- [PASSAGE TO READ]:
========================

# feel so sad...



## nodespair (Jun 4, 2011)

Hello everyone,
I just didn't know where else to go. I feel so sad, so empty, lonely. I just don't understand how my "husband" could've have walked away so easily. Today is not a good day. I am not sure how to stop feeling so down. I am so tired of feeling inadequate. I feel like I can never trust a man ever again. I hope I get over this soon.
Does anyone know where a resource where I may be able to find counseling help for low-income families. At the moment I only have a part-time job and no health insurance?


----------



## PBear (Nov 16, 2010)

As far as resources go, what about family? And what about your husband? Legally, he can't walk away from his obligations. Look into legal aid to persue your options as far as he's concerned. The local family law courthouse will likely have info on financial aid as well.

C
_Posted via Mobile Device_


----------



## nodespair (Jun 4, 2011)

PBear, thank you for replying. I have gone to my family and friends. They are always open and willing to talk but I don't want them to see me sad so often because I know it worries them. Also, there are things I just can't say to them. I am too embarrassed, like how he asked me to continue to have sex with him even though we are going through the divorce process and I actually considered it. 
He will be giving me child support but he does not have health insurance either. I will check the local family courthouse, thanks for suggesting it. Ill check the state website they might have some info on low-cost counseling sessions.

========================

- [WHAT YOU NEED TO DO]:
1 > In the thread about a painful separation, rewrite the paragraph beginning "As far as resources go" as a short list that keeps its main points.
2 > Carry the thread about a painful separation forward by writing the post that follows its last reply.

========================

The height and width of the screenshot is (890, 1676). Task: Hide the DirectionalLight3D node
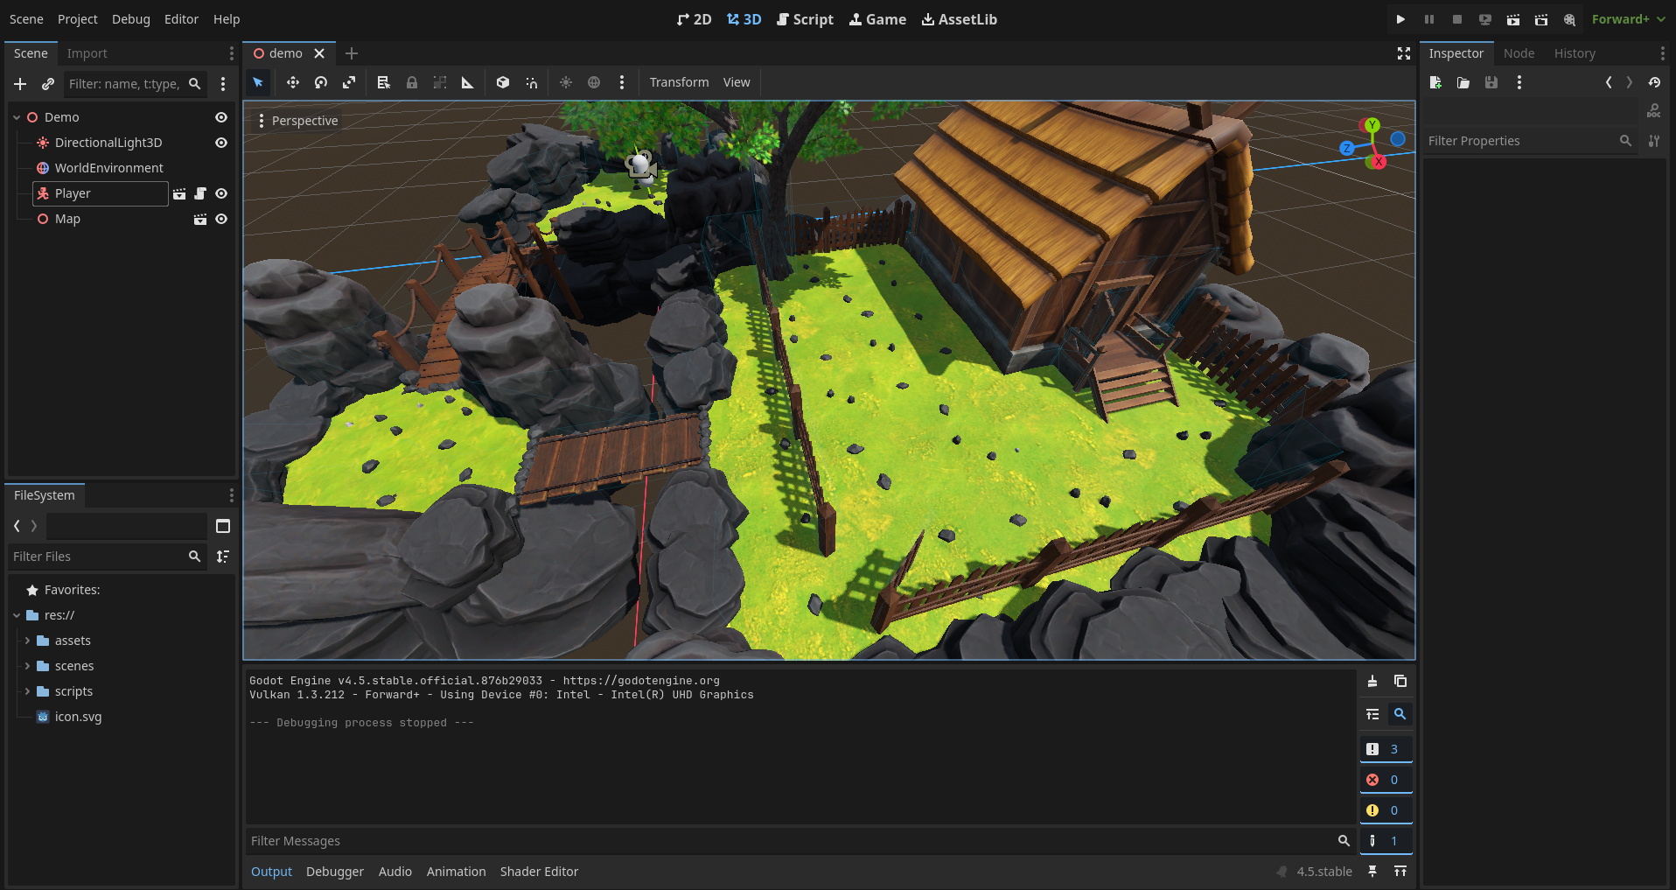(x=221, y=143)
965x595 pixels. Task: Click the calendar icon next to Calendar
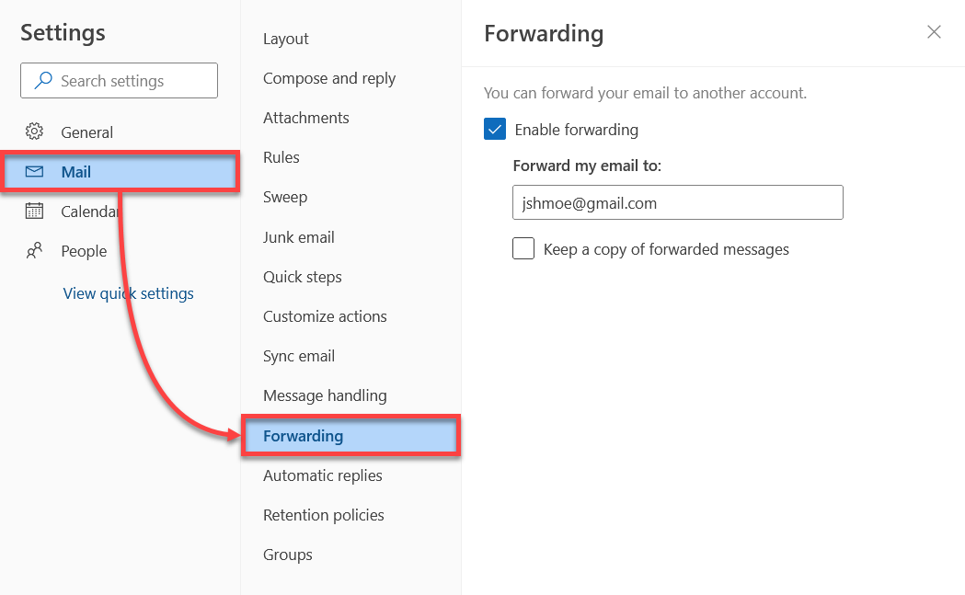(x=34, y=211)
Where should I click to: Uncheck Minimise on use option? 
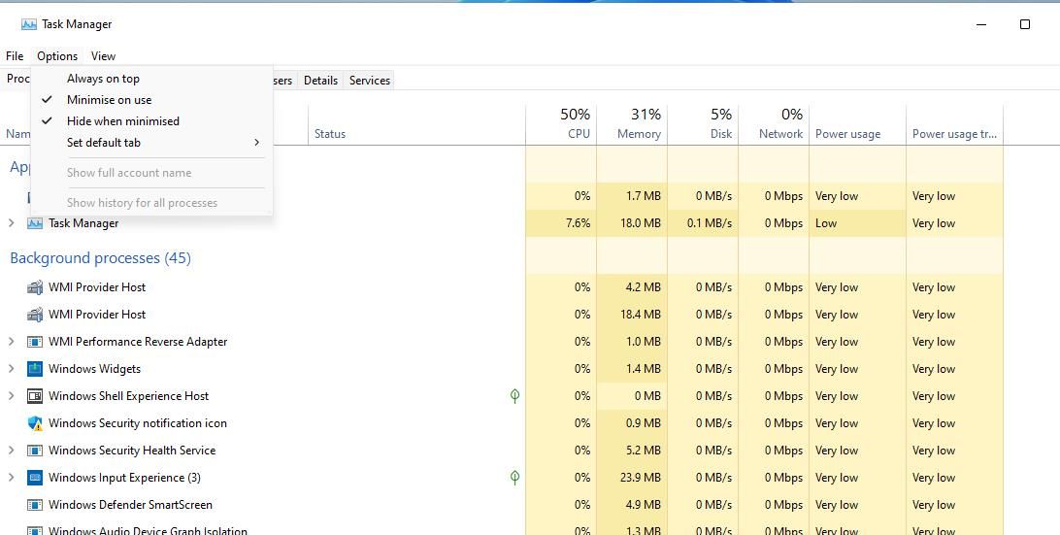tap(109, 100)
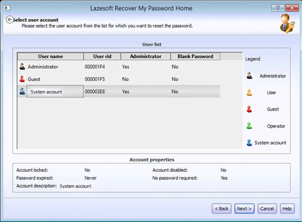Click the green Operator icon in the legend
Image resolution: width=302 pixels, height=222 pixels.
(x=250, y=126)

========================

- [RESULTS FOR THE EXERCISE]:
1 >
- Consider family as a resource.
- Your husband can't legally walk away from his obligations.
- Look into legal aid to pursue your options with him.
- The local family law courthouse will likely have information on financial aid.

2 >
----------



## mike82 (Oct 24, 2011)

i definity feel u. my wife left me 2 months ago, and its been hell. after 7 years of marriage and three small children, she threw me out like trash, like i never mattered. the feeling of rejection, and inadequacy is unbearable at times. i too dont know if i could ever trust a woman again. i feel like anybody is capable of anything after this. i wonder where is the woman i married, and who is this imposter. know you are not alone, i feel just like u do. hang in there and stay strong, people keep telling me one day u wont really care, but i sure as hell do now


----------



## madaboutlove (Aug 28, 2011)

oh boy, I needed to see that I am not alone in this today. My H left after almost 28 years of marriage. ANd the closer we get to really divorcing, the worse I am doing. Going to counseling, have lots of friends and family around, but they can't hold my hand or me all day, everyday. I wonder if there are women's centers around you that could help with counseling


----------



## nodespair (Jun 4, 2011)

Thank you mike82 and madaboutlove for replying. It helps to know I am not the only one who feels this way. I feel the same way Mike,he dumped me like trash, I also wonder where that wonderful man went. I don't think I have done so much wrong to him to turn him into such an a** he is the one who cheated! People tell me the same thing, I hope we get there soon.
madaboutlove I am sure there are some centers, I live in a big city so I need to get serious about looking. Thank you for the suggestion. We will get through this. 
I think we should remember we were our own person before we met them and we do not need them to complete us. ugh this feeling sucks!


----------



## Set me FREE (Sep 5, 2011)

nodespair said:


> Hello everyone,
> I just didn't know where else to go. I feel so sad, so empty, lonely. I just don't understand how my "husband" could've have walked away so easily. Today is not a good day. I am not sure how to stop feeling so down. I am so tired of feeling inadequate. I feel like I can never trust a man ever again. I hope I get over this soon.
> Does anyone know where a resource where I may be able to find counseling help for low-income families. At the moment I only have a part-time job and no health insurance?



Call 211 they will give you contact info for agencies in your area that may be able to help.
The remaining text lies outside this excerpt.